→ **WHAT TO DO**:
A. From the Boris Yusupov text, write out the passage between "In 1830, he" and "dancers and musicians.", inclusive.
B. Decide whether each statement agrees with the Boris Yusupov text. Answer yes or no for each, and quote the deciding words from the text. (i) Boris bought the Moika Palace from his paternal aunt. (ii) Boris's daughter Martha died six days after her birth. (iii) Boris sold the animals from the zoological gardens at Arkhanghelskoye.

→ **EXERCISE TEXT**:
━━━━━━━━━━━━━━━━━━━━━━━━━━━━━━
His first wife, Praskovia, bled to death after giving birth to a daughter Martha in 1820. The girl died after only six days. In 1826, 32-year-old Boris fell in love with 15-year-old Zinaida Naryshkina. They married the year after and had two children: a son Nikolai (1827) and a stillborn child named Anastasia (1829). After the stillbirth, relations between the couple soured and Princess Zinaida began an affair with a young officer named Nikolai Gervais, as well as Tsar Nicholas I.

In 1830, he bought the Moika Palace from his maternal aunt, Sanechka Branitskaya for 250.000 rubles. When his father died from cholera in 1831, Boris inherited 250.000 hectares of land, 40.000 serfs and a debt of over 2,5 million rubles. To save his finances, Boris set out to turn his estate, Arkhanghelskoye, into a profit-making concern. He removed most of the works of art to Saint-Petersburg, sold the animals from its zoological gardens and dismissed its actors, dancers and musicians.

He donated 73.300 rubles to the board of public charity in Saint Petersburg.

=== Final years ===
In 1849, he was tasked with organising the Saint Petersburg Industrial Exhibition. During the busy preparations, Prince Boris fell ill. He died of gout in 1849. He was buried in Dolgoprudny, his grave reading: Here lies the Russian nobleman, Boris Yusupov, son of Prince Nikolai Yusupov. 1794-1849. L'Honneur avant tout. The final line was his favourite saying in French, meaning "Honour above all".

== Legacy ==
His great-grandson, Felix Yusupov, wrote in his memoirs:"He was far from possessing his father's personality and had quite a different nature. His independence, integrity and great frankness brought him more enemies than friends. Neither rank nor fortune played any part in his choice of friends; all that mattered to him was their worth and honesty. On one occasion, when he was about to entertain the Czar and Czarina, the court minister struck out several names on the list of guests. The Prince refused to accept this. "When I have the great honor of receiving my Emperor," he said. "all my friends should be considered fit to share it." During the famine of 1854, Prince Boris made himself responsible for the maintenance of the peasants. Naturally, he was adored by them."
━━━━━━━━━━━━━━━━━━━━━━━━━━━━━━
→ **DATA TO EXAMINE**:
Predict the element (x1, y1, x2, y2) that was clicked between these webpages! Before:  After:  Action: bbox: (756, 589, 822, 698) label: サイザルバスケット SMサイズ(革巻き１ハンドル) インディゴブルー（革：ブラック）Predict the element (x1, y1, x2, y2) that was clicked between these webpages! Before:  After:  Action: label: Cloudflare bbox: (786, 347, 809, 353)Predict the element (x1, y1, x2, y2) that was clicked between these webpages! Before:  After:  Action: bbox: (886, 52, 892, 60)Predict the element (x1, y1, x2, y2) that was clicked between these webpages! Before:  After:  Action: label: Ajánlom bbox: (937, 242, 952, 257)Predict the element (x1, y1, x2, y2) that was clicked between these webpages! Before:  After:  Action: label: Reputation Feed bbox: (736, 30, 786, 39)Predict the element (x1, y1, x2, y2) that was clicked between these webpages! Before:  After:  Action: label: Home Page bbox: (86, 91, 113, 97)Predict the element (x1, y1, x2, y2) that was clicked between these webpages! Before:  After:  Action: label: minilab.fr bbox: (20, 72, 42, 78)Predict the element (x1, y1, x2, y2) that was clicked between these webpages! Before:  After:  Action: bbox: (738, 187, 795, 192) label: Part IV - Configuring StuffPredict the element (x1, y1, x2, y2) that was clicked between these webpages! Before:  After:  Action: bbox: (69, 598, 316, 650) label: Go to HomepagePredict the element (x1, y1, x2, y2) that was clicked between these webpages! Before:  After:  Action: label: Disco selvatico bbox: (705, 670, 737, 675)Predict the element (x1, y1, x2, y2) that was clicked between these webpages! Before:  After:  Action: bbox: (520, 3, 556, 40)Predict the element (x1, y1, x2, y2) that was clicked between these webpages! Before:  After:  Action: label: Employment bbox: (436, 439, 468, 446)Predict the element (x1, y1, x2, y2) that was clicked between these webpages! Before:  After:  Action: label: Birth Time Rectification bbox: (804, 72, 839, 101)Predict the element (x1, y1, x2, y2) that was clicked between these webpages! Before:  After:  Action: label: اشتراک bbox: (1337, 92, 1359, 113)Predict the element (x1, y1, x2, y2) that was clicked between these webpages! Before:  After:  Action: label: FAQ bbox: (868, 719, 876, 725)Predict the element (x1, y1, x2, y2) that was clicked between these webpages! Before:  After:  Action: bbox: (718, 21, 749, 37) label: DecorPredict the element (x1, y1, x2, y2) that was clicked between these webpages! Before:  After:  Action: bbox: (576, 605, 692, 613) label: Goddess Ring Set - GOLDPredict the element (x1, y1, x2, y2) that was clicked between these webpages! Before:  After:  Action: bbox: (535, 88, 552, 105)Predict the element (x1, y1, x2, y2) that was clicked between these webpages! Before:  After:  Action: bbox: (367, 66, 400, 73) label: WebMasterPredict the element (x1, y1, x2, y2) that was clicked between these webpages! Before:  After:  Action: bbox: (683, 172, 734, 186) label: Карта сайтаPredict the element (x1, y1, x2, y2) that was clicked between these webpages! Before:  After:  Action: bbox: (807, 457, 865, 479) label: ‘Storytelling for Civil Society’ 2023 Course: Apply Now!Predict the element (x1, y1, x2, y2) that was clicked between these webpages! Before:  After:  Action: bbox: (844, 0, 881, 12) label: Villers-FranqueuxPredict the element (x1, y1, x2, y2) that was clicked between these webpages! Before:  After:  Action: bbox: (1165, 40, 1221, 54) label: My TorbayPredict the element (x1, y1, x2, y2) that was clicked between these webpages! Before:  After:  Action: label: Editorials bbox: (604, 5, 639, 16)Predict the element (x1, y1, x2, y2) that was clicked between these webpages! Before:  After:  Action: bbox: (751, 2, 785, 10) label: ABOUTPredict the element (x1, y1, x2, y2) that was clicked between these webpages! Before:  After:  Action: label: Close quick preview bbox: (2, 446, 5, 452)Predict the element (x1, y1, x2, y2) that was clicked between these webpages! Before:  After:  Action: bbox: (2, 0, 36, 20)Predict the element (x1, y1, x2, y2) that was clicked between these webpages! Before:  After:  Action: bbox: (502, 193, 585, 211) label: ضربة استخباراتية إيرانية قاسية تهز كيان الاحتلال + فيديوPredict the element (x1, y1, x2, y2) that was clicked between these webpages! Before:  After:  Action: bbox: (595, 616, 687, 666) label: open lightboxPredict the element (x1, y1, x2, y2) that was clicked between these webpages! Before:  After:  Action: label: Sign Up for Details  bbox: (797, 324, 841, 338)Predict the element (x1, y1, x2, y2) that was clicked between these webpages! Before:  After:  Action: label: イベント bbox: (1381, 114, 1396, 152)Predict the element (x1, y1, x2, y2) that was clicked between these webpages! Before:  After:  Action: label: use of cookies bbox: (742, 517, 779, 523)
━━━━━━━━━━━━━━━━━━━━━━━━━━━━━━
→ **EXPECTED RESULTS**:
A.
In 1830, he bought the Moika Palace from his maternal aunt, Sanechka Branitskaya for 250.000 rubles. When his father died from cholera in 1831, Boris inherited 250.000 hectares of land, 40.000 serfs and a debt of over 2,5 million rubles. To save his finances, Boris set out to turn his estate, Arkhanghelskoye, into a profit-making concern. He removed most of the works of art to Saint-Petersburg, sold the animals from its zoological gardens and dismissed its actors, dancers and musicians.

B.
(i) No: "he bought the Moika Palace from his maternal aunt, Sanechka Branitskaya"
(ii) Yes: "The girl died after only six days."
(iii) Yes: "sold the animals from its zoological gardens"